=== Task goal ===
Copy out all lines in the data below containing the string "screenshot".

=== Exercise data ===
────
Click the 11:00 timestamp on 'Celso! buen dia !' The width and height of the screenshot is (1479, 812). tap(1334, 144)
────
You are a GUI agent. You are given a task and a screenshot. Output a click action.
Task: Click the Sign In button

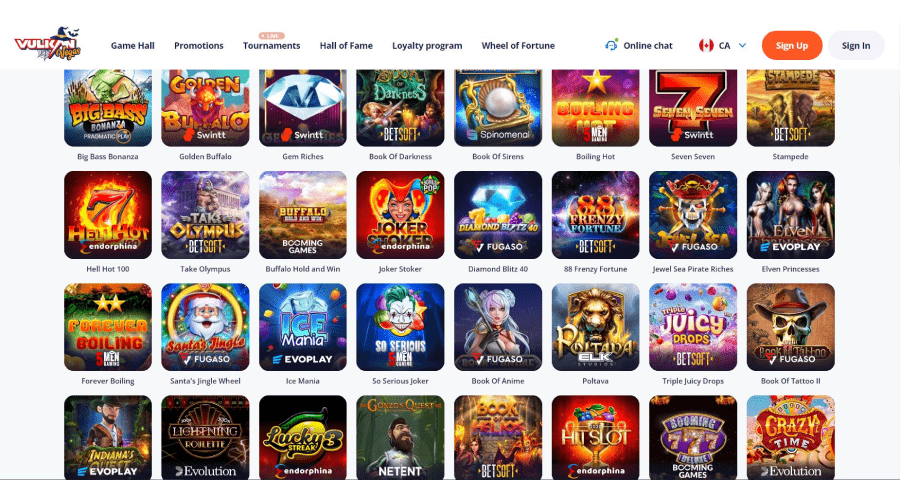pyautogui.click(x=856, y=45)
────
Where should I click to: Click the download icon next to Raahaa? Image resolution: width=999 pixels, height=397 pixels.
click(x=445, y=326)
────
=== Solution to this task ===
Click the 11:00 timestamp on 'Celso! buen dia !' The width and height of the screenshot is (1479, 812). tap(1334, 144)
You are a GUI agent. You are given a task and a screenshot. Output a click action.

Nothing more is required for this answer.